Greece on Cypriot negotiations (1992)

Suggested Citation: Neophytos G. Loizides, Greek-Turkish Negotiations and Crises 1983-2003 Dataset , Queen's University Belfast (available online at http://www.qub.ac.uk/research-centres/CentrefortheStudyofEthnicConflict/TeachingResearch/Datasets/Greek-TurkishNegotiationsandCrises1983-2003/#d.en.173636

Given the nature of the Cyprus problem, any failed attempt to settle the issue increases the chance for future confrontation. Greece is worried about prolonging the current situation, while Turkey, and particularly President Özal, is concerned about facing international sanctions because of Turkey’s prolonged occupation of northern Cyprus. Moreover, Greece is blocking any move toward closer integration with Europe until Turkey makes concessions on Cyprus. [i] In November 1992, a major round of Cyprus negotiations fails in New York. UN Secretary General Boutros Boutros Ghali blames the Turkish Cypriot side for the failure of the bicommunal negotiations.[ii] For the period 11/1/1992 – 12/1/1992, Lexis/Nexis provides 36 results for terms “Cyprus” and “Negotiations” (full text search under European News Sources). The failure of the negotiations results in the withdrawal of Canadian peacekeepers.

Case Study Features:

Indistinguishability of Offensive vs. Defensive Action: 1

This element is present in many aspects of the Cyprus negotiations. Greek Cypriots look into an agreement that would give their 200,000 refugees the right to return to the North. The Turkish side, however, considers this position anathema, and as threatening to its security. This and similar issues are documented in UN reports on the Cyprus negotiations.[iii]

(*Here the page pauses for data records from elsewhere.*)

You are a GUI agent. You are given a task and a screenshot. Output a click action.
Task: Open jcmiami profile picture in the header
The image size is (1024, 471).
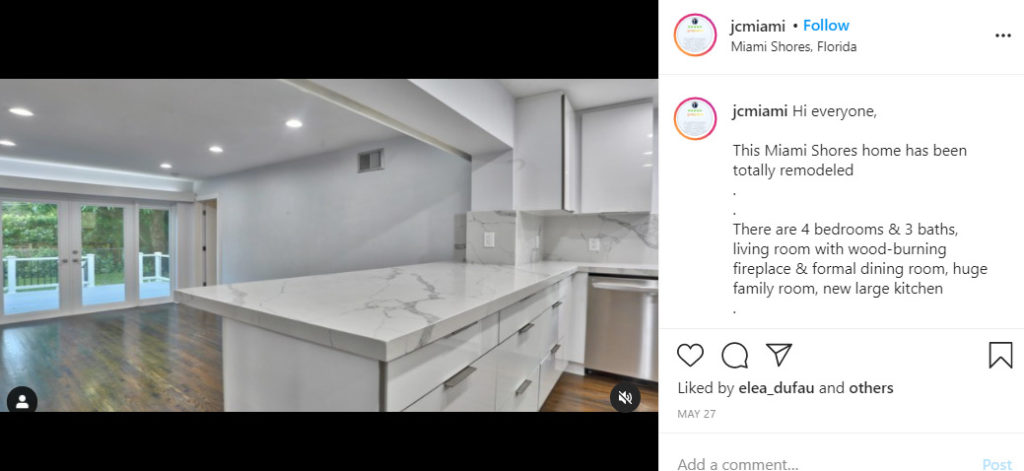[x=695, y=35]
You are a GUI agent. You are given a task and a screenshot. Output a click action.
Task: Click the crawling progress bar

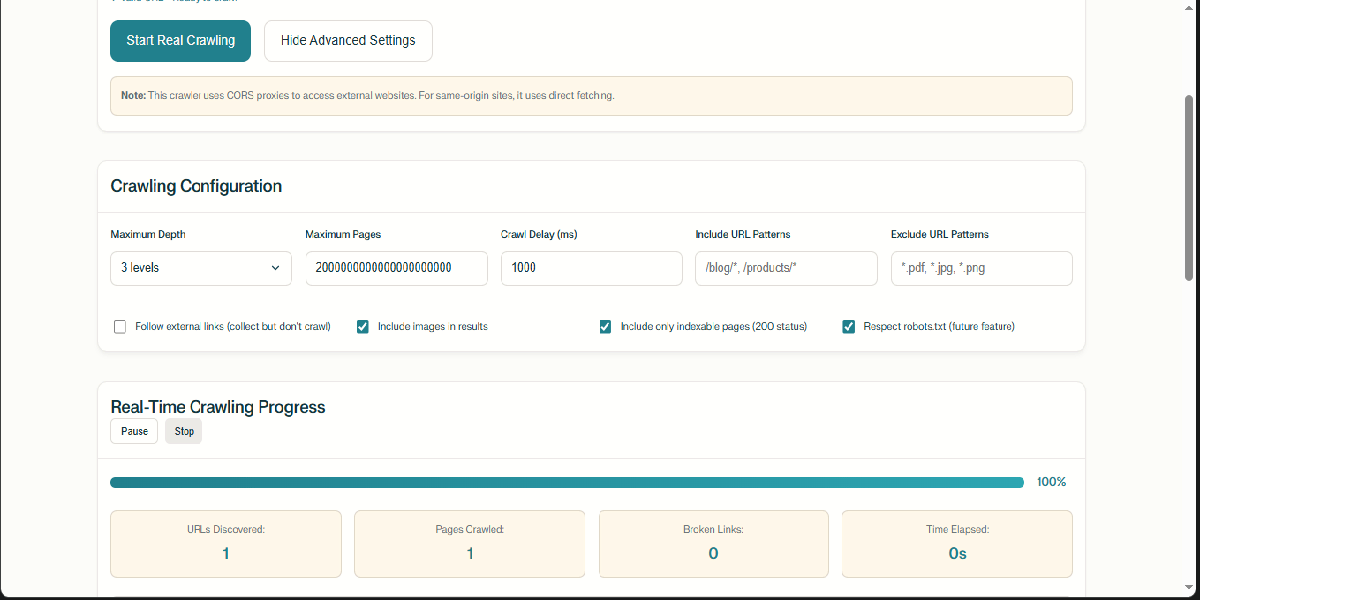coord(566,482)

Effectiveness of offense versus the defense :  0

Greece does not have an offensive advantage with respect to Turkey. Greece is also pre-occupied with the Macedonian question.

Domestic Challenge: 1

The Mitsotakis government has only a marginal majority in the parliament, making it extremely vulnerable to outside pressure from nationalist groupings and the opposition. The chances for parliamentary defection are high.

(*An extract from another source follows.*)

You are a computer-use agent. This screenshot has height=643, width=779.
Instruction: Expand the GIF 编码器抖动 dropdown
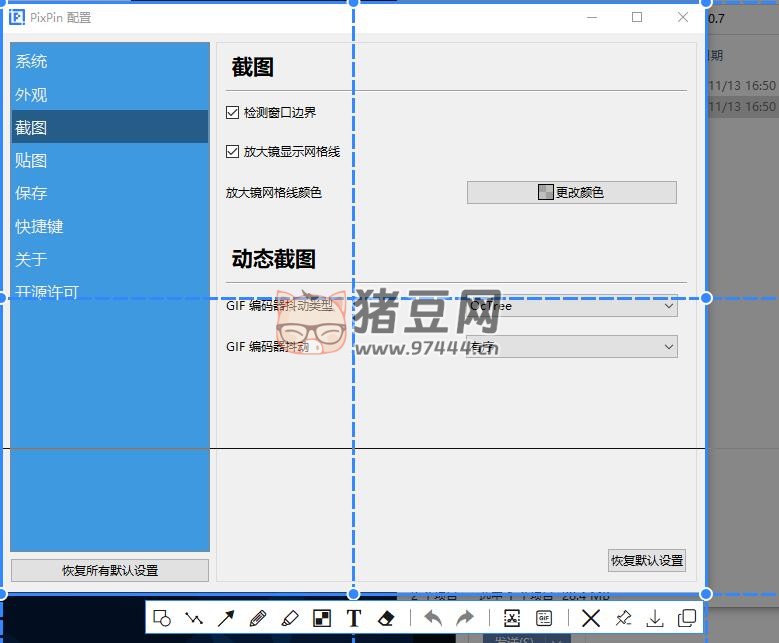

Enduring Ethnic Rivalries: 1

There are enduring rivalries with Turkey, resulting from the crises in Cyprus, Thrace, and the Aegean.

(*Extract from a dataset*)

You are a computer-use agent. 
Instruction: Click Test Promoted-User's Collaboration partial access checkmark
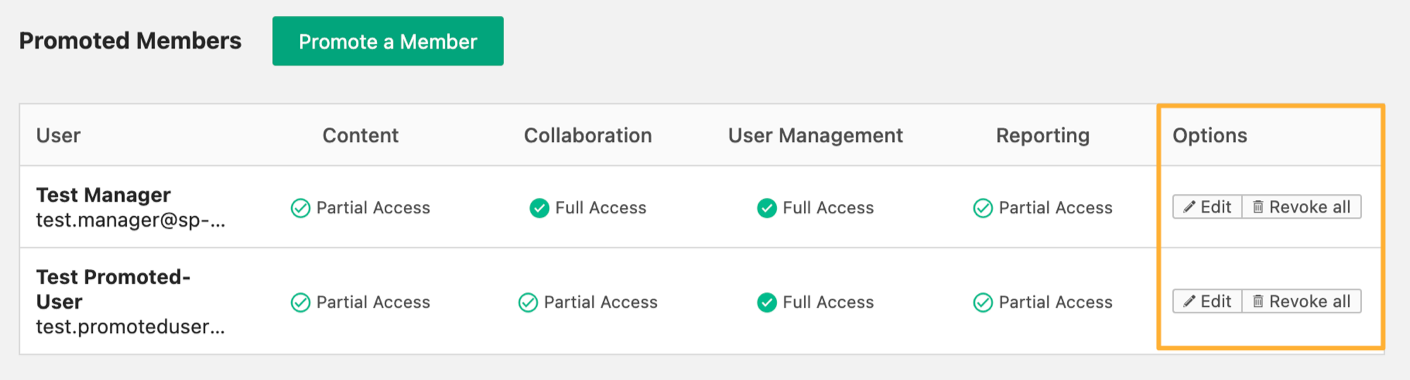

Confrontational Policies: 0

The Greek government supports the negotiations.

[i] Alan Cowell, “Turkey Puts on a New Face and Sidles Up to Europe More Coyly”, The New York Times, August 30, 1992, p.10.

[ii] “Cyprus president in re-election bid, slams Turkish proposal”, Agence France Presse, November 27, 1992.

[iii] Martin Marris, “U.N. Force in Cyprus Shrinks as Peace Efforts Founder”, The Associated Press, June 14, 1993.